It's hard to put down
I read about this book and its influence on the American military on the front page of the NY Times Sunday. For some reason, I usually avoid books on the Mideast, but it caught my attention, and my wife Susan already had a copy.
I picked it up, and it's hard to put down.
This is the way to win wars, and it gives you a great perspective on Islamic culture and life: build schools.
Not only is it a great story of an individual American's success--a mountain climber from Montana-- in helping poor people in the remote Himalaya of northern Pakistan, it is also masterfully written, a narrative that keeps you turning the pages.

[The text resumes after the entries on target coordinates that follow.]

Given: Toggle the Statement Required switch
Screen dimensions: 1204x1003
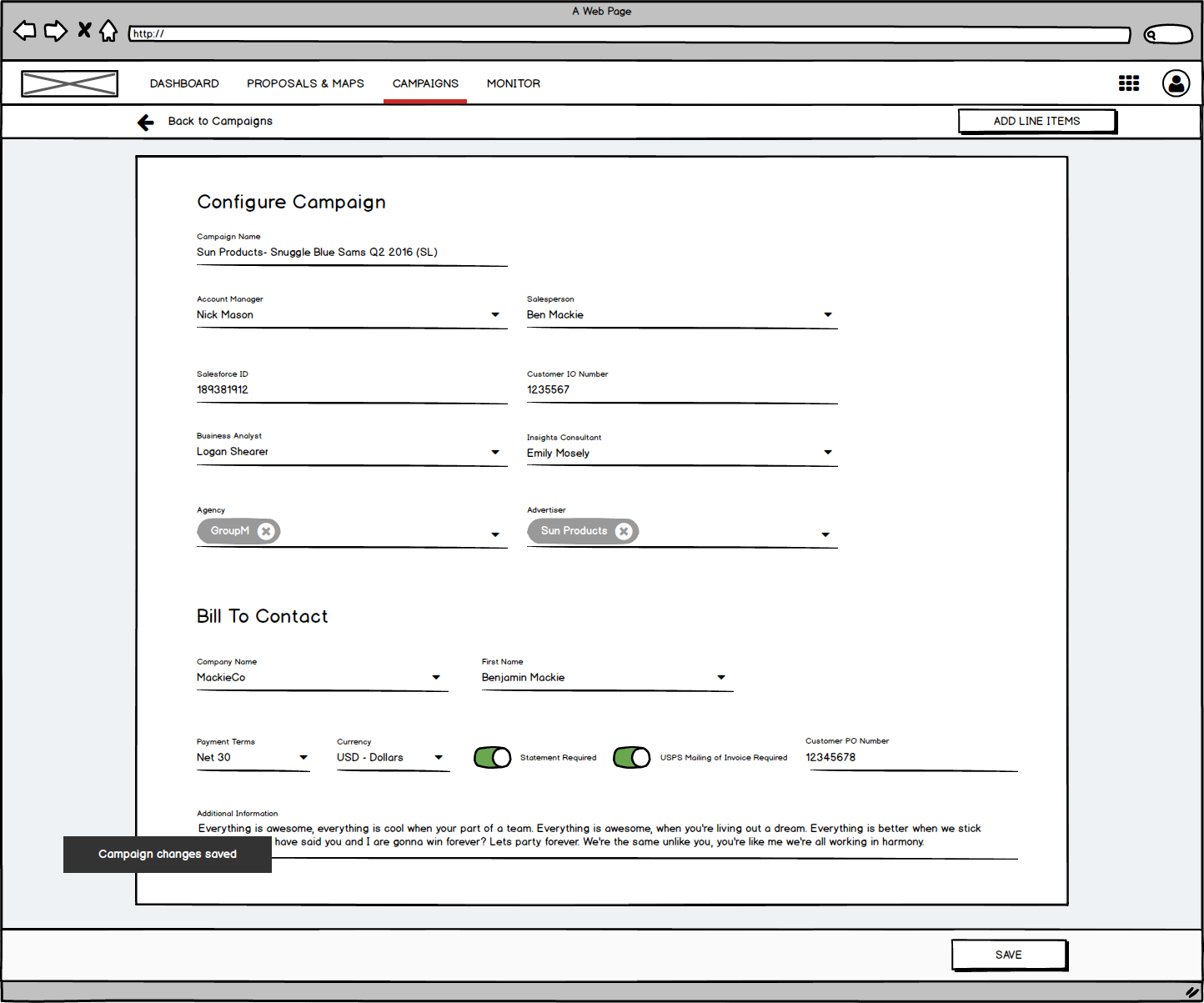Looking at the screenshot, I should click(492, 757).
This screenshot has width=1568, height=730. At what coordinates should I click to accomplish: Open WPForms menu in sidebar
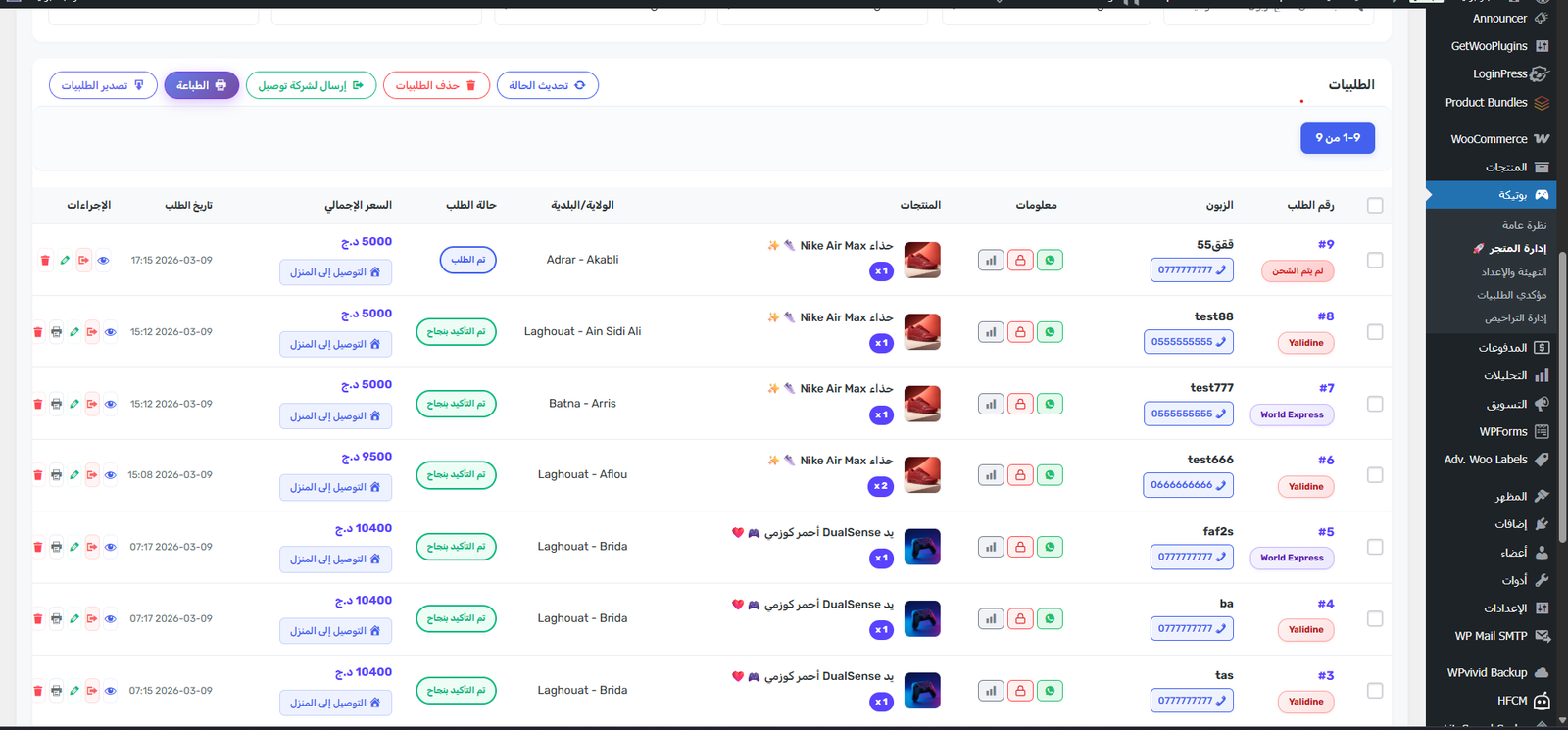pos(1502,431)
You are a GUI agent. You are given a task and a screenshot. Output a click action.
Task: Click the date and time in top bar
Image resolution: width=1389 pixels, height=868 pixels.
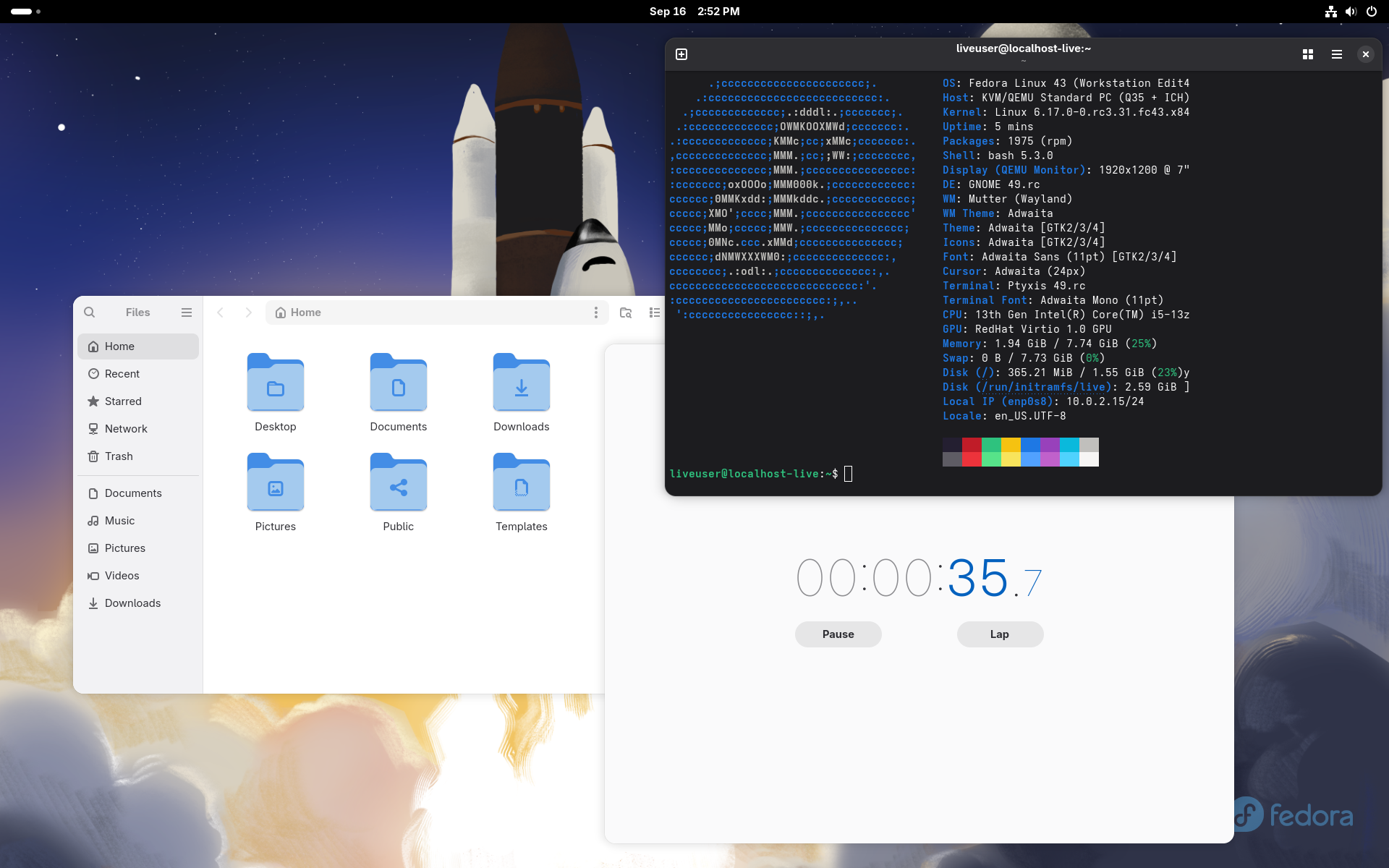[x=694, y=11]
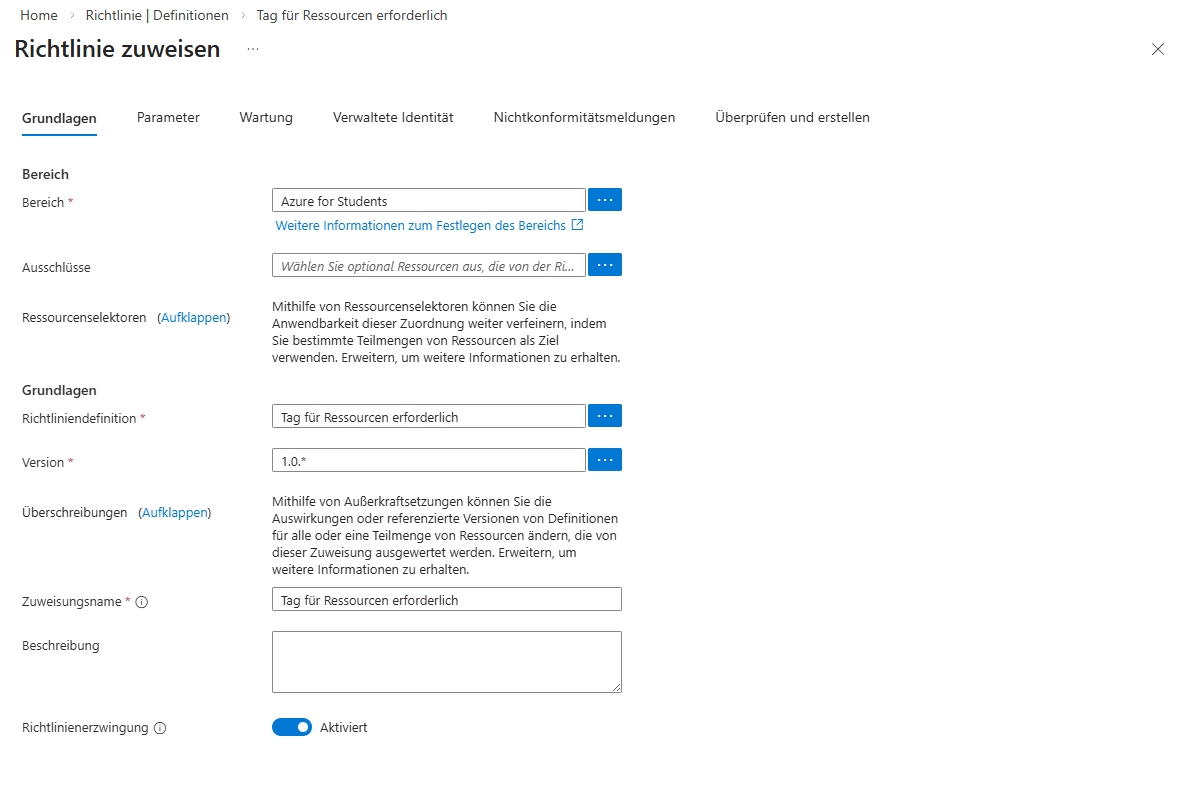Close the Richtlinie zuweisen pane
This screenshot has width=1183, height=795.
pos(1157,49)
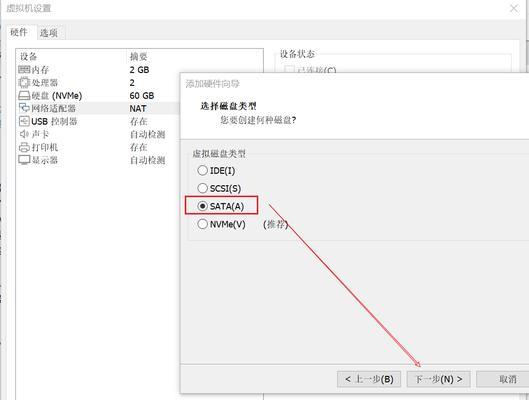
Task: Cancel the wizard with 取消
Action: coord(503,379)
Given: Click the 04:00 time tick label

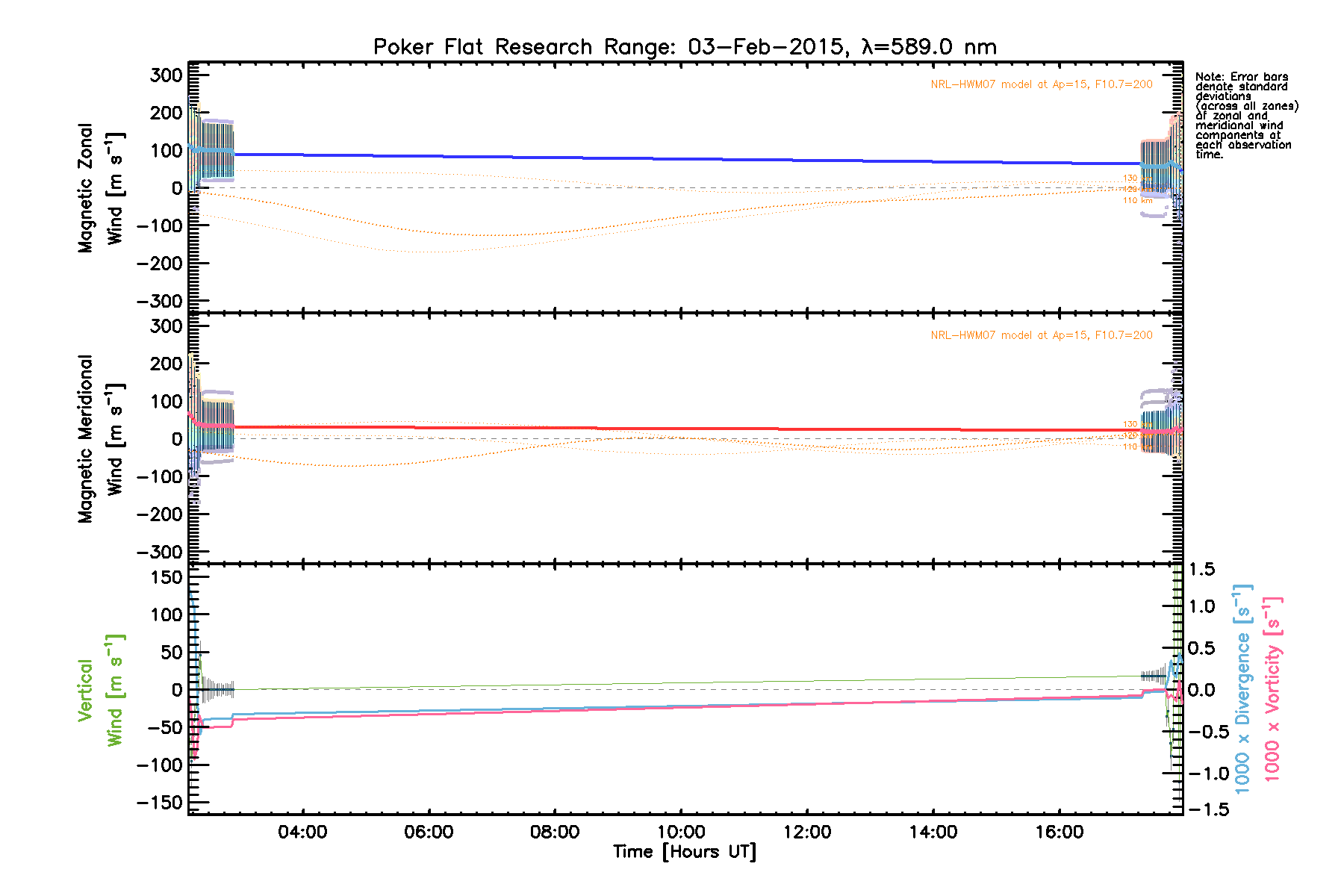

And the journalist who helped write it has a beautiful command of the language. Some of my underlined excerpts:
- "So Mortenson lay beneath the stars salting the sky... ."
- ...helping to guide him past the roadblocks of life in northern Pakistan... ."
- "Jet lag. Culture shock. Whatever name you gave the demons of dislocation... ."
- "...a coffee-colored stuffed monkey that had been his closest companion back where memory fringes into mere sensory recall."
- "...language was a currency he was loath to spend carelessly."
- "...swimming happily in a sea of cultures and languages."
- "Greg Mortenson's learning curve with climbing was as steep as the rock faces he was soon scaling."
- "He had stitched together half of the globe, on a fifty-six-hour itinerary...and, finally, out of this tunnel of time zones and airports... ."
- "He was tucked into a concrete hive of shops... ."
I might have to break down and read it.